Kağıt para hayatına bir banka tarafından basılarak başlar. Banka kağıt para sahibine değeri kadar altın veya gümüş vermeyi garanti eder. Yani para dediğimiz şey aslında bir borç senedi.
Bankalar kasalarındaki altın ve gümüşten daha fazla kağıt para bastığı için sık sık iflas ederler.
Bankaların güvenilirliğini sağlamak amaçlı, devletler Merkez Bankalarını kurmuşlardır. Ufak tefek özel bankalar yerine devlet destekli merkez bankasının daha güvenilir olacağı ve özel bankaları destekleyeceği düşünülmüştür.
Merkez Bankası özel bankaların daha dürüst ve güvenilir olmasını sağlayamadığı gibi politik olarak güçlenmelerine de neden olmuştur çünkü eğer merkez bankası batarsa bir ülkenin tüm ekonomisi çöker. Merkez Bankası özel bankalarla doğrudan işbirliği içinde olduğu için bir nevi kuyruğunu kovalayan köpek gibidir.
Sonuç olarak bankerler bastıkları paranın tedavülde dolaştığı sürece altın veya gümüş karşılığı bulunmasına gerek olmadığını farketmiştir.
İnsanları para kullanmaya zorlamak şart ki o para her zaman dolaşımda dursun.
Halkı para kullanmaya zorlamanın en iyi yolu, para harcamalarını sağlamaktır. Tabii ki devlet burada anahtar rolü oynayarak, vergileri ortaya çıkartmıştır. Vergi sahip olduğunuz araziden, evden, kullandığınız hizmetlerden kısacası tüm yaşamınızdan kesiliyor. Vergileri ödemek için ne yapmak gerekiyor? Tabii ki bir şekilde para kazanmak. Vergiyi sadece “para” kullanarak ödeyebildiğimiz için de Merkez Bankasının bastığı paraya belirli ve stabil bir talep oluşturulmuş oluyor.

= = =

Görev Tanımı
Seçilen metne göre devletler Merkez Bankalarını hangi amaçla kurmuştur? Materyalin bu çalışmayla hiçbir ilgisi yoktur.

Sağlanan Materyal
= = =

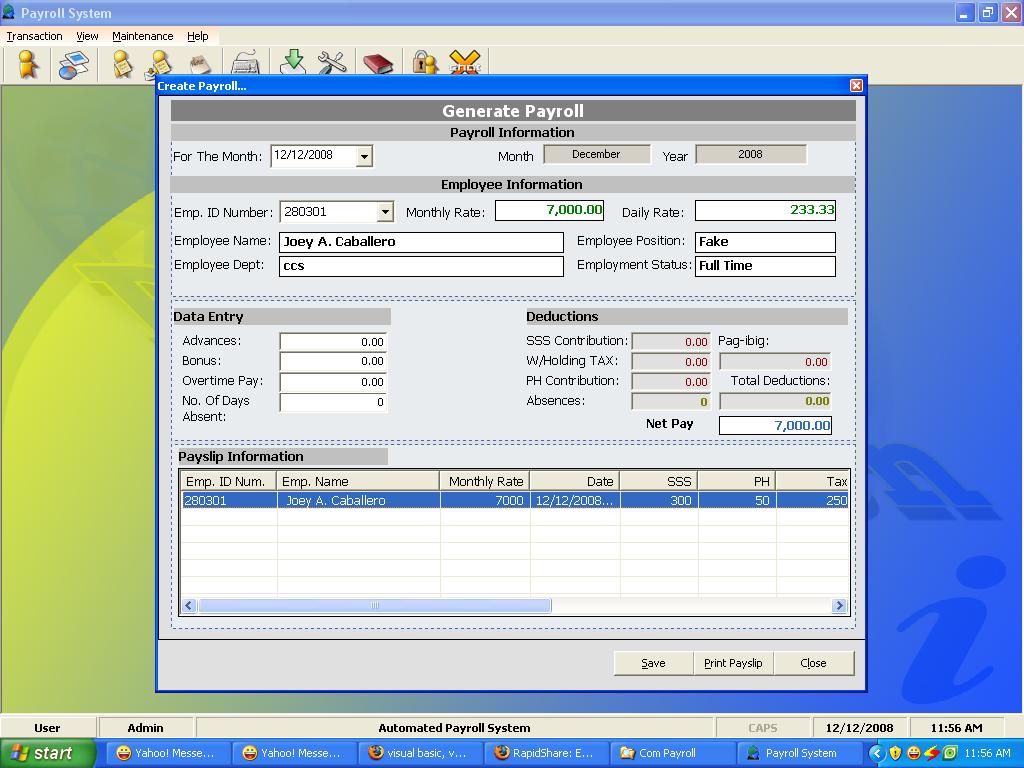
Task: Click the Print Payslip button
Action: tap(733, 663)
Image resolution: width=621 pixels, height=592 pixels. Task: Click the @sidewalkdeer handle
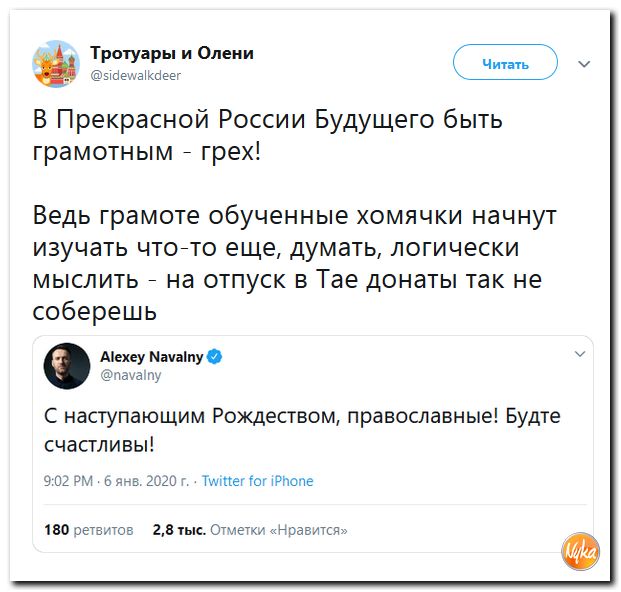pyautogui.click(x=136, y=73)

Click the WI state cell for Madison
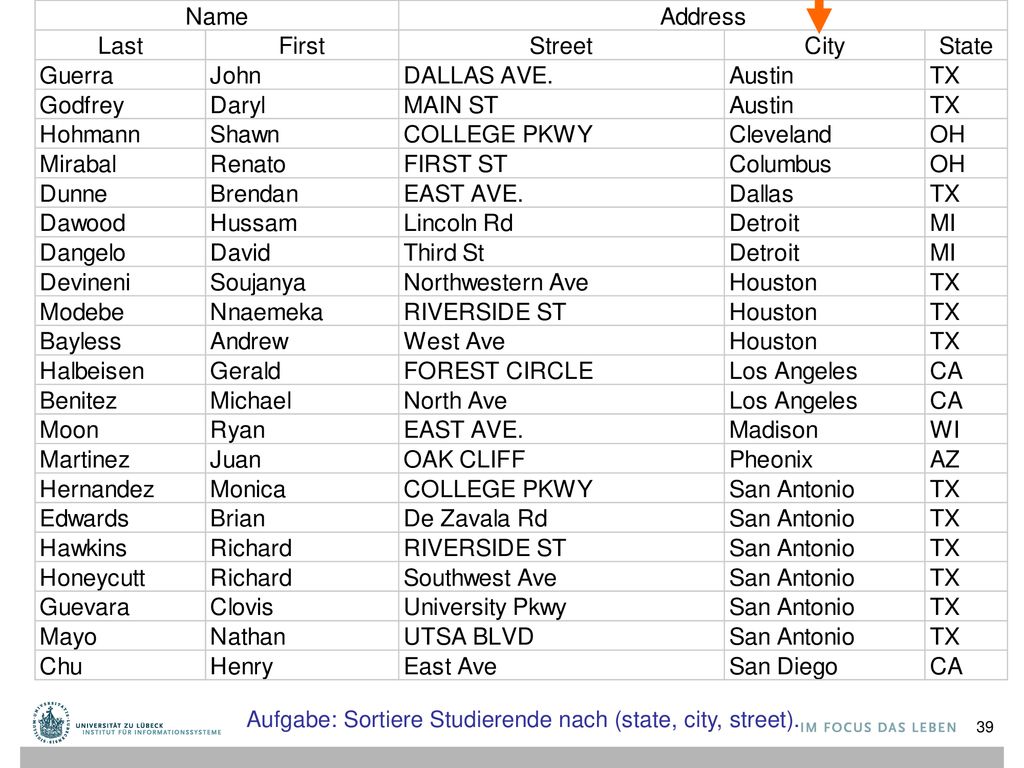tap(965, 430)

= = =

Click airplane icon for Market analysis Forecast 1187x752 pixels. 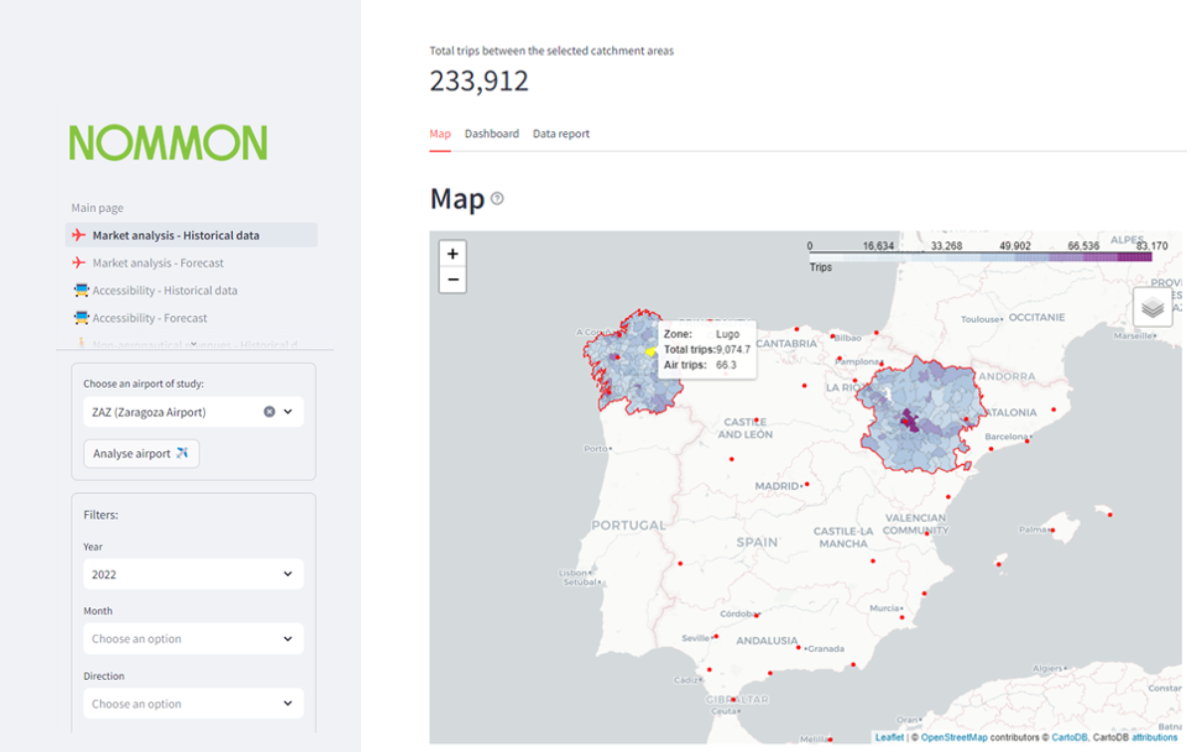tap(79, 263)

= = =

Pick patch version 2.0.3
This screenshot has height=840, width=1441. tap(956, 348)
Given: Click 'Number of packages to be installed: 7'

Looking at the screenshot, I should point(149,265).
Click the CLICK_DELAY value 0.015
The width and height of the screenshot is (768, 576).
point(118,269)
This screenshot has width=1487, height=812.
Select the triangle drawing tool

= = =

Alıştırma Cevabı
Bankaların güvenilirliğini sağlamak amacıyla.